The Scottish Government has just published its Anti-Racist Employment Strategy. From a Fair Work perspective, this is undoubtedly a critical issue. But it is also a critical time. For as history has evidenced, when economic and social circumstances are the most difficult, there is a growth in equality, and it is the already disadvantaged groups that suffer most.
It is impossible to imagine how any work practices that disadvantage racialised minorities, either overtly or by systemic and embedded institutional racism, can purport to adhere to any of the principles of Fair Work. Such work practices are simply unable to deliver Effective Voice, Opportunity, Security, Fulfilment and Respect.
The Anti-Racist Employment Strategy is the culmination of a substantial amount of work. Importantly, it was co-created by a Working Group that drew upon the experience and input of the right individuals from the right organisations. The Fair Work Convention as members of the Working Group had a significant contribution. The value of all this is reflected in the comprehensive nature of the published strategy. That the Scottish Government has recognised this and given their endorsement, also demonstrates commitment and leadership from the highest levels.
It is worth picking out one or two of the elements within the strategy that I believe are key to delivering Fair Work in Scotland.
Language is important. Reaching a common understanding of language particularly so. It was recognised early on in drafting the strategy, that people are racialised by society and subsequently experience negative effects because of the different identities that they are assigned. Helpfully, the strategy document contains a comprehensive glossary to aid common understanding. Fear of using the wrong language or lack of understanding is often a significant barrier to employers taking action. I would say it is just as important to focus on intent. The language and understanding will follow, since it becomes part of the journey.

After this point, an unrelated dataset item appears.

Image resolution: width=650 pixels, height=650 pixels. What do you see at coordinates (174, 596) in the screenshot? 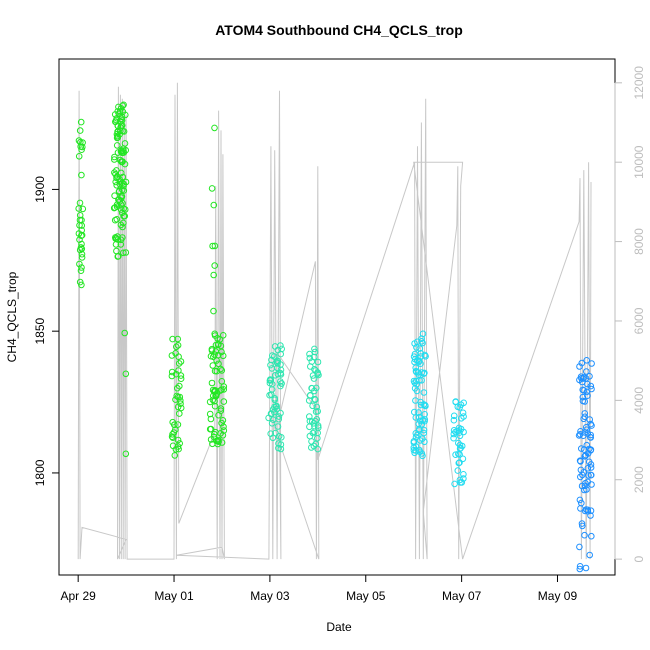
I see `x-tick-label: May 01` at bounding box center [174, 596].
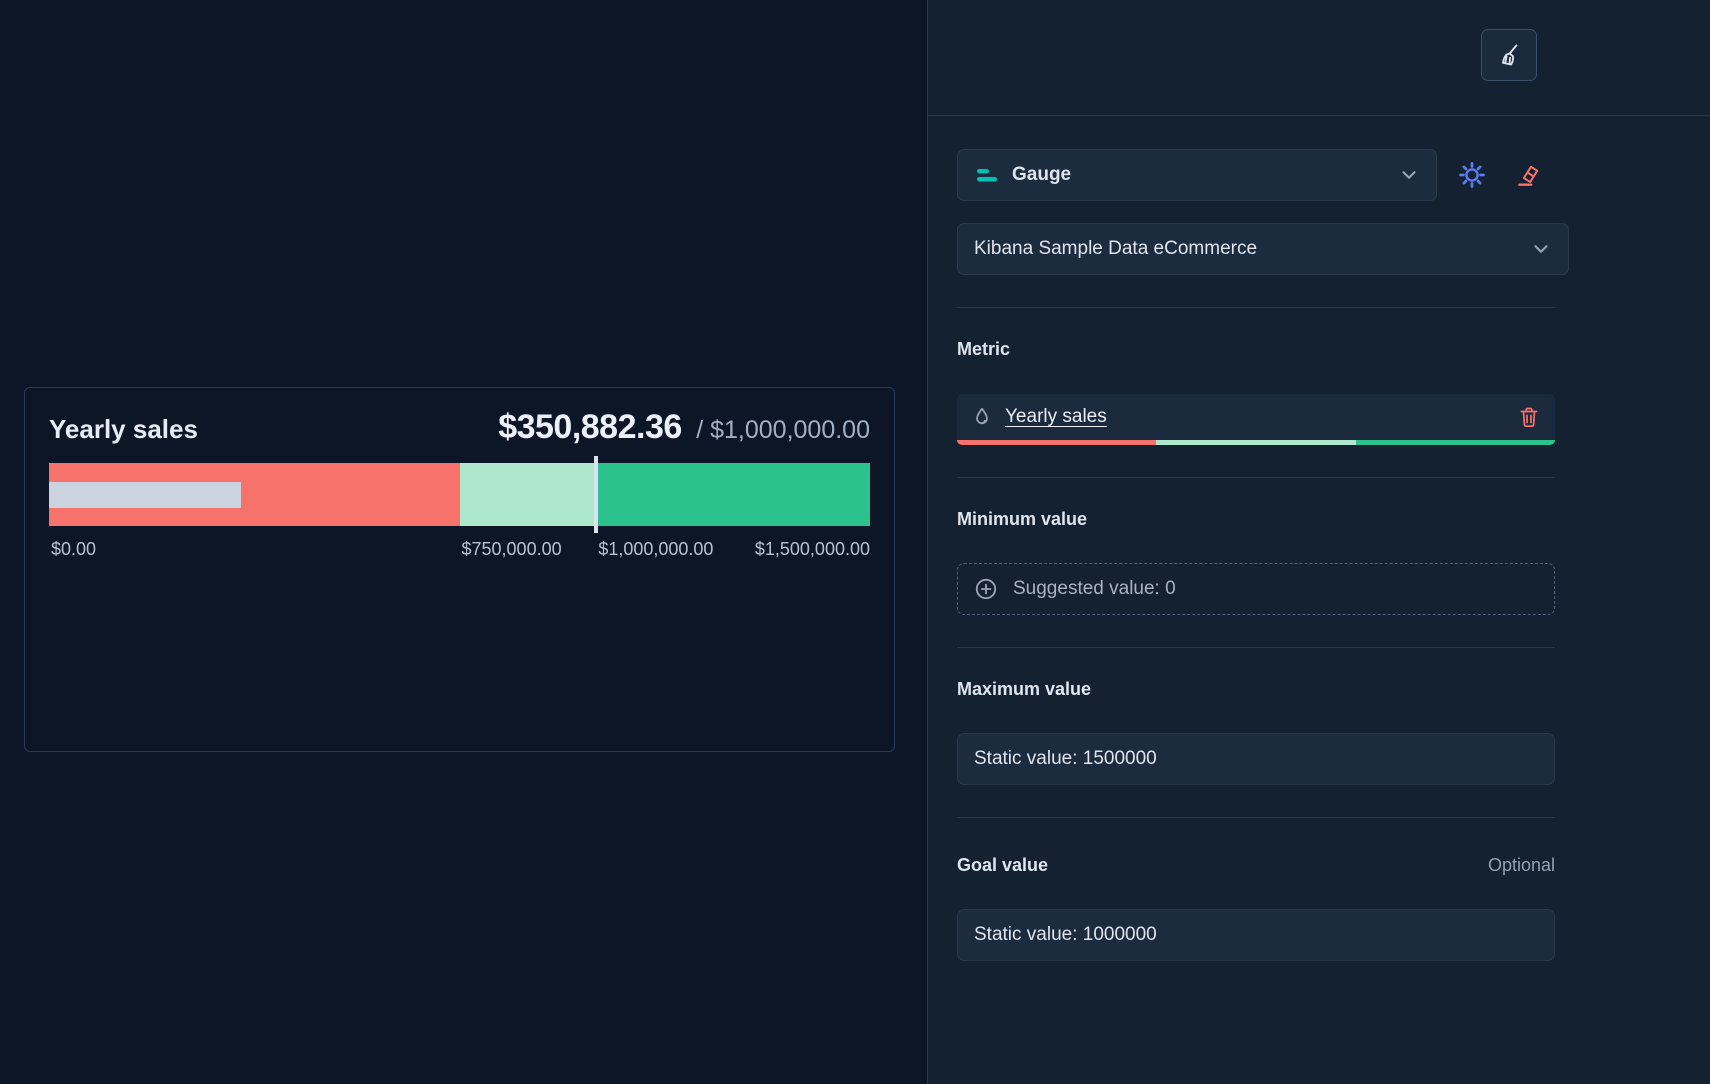 The width and height of the screenshot is (1710, 1084). What do you see at coordinates (590, 427) in the screenshot?
I see `gauge-current-value: $350,882.36` at bounding box center [590, 427].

Also, on the topic of language, the strategy makes an important distinction between people who are ‘not racist’ and those who are ‘anti-racist’. The former, through their passiveness, in effect support the unhelpful notion that there is a racial hierarchy. This propagates the status quo, perpetuates the extant inequalities and makes change difficult. Whereas anti-racists, by their activities, support racial equality. This is the very reason that document title is “A Fairer Scotland for All – An Anti-Racist Employment Strategy”.
This leads on to some of the ways that the strategy document can be used to deliver Fair Work and how it can help to address the inequality experienced by racialised minorities.
Employers often have a willingness to make change but do not always have a steer on where to start. My advice is starting somewhere is always better than being passive or deliberating in words only and expecting the action to be taken elsewhere. The refreshed Fair Work Action Plan that accompanies the strategy makes it clear that “Fair Work is an investment in everyone, for everyone”. So, by all means seek the input of racialised minorities within your organisations, but do not, as I find all too often, expect them to also bear the additional burden of owning and delivering race equality. It is not their responsibility. In any case, the chances are that there are too few of them and that very act could provide a get-out clause for the rest of the organisation.
The strategy gives a clear steer to key areas of focus. More specifically, it also has key messages that employers can use to inform their actions. My favourite one being “we need to get comfortable with the uncomfortable”.
One final point. The Anti-Racist Employment Strategy very clearly promotes the taking of an intersectional approach. In that regard it cannot be seen or used in isolation. So, addressing inequalities for racialised minorities also presents a serious opportunity for employers to look at other areas where their employment practices are falling short. As a guide, just look at your employment outcomes for women workers, disabled workers or any other protected characteristic group. How can you simultaneously make work fairer for these groups? Can you, for example, address lack of effective voice? It is well known that collective trade union bargaining provides the most effective voice. If you can address that, you would get an effective voice channel that can deliver Fair Work for everyone.
I firmly believe that if we use this strategy to make strides and address inequalities for racialised minorities, we will see a far more enduring recovery from the current social and economic challenges and build in resilience for the future. Such a recovery will also better deliver on the vision of the Scottish Government, shared by the Fair Work Convention, for people in Scotland to have world-leading working lives where fair work drives success, wellbeing and prosperity for everyone.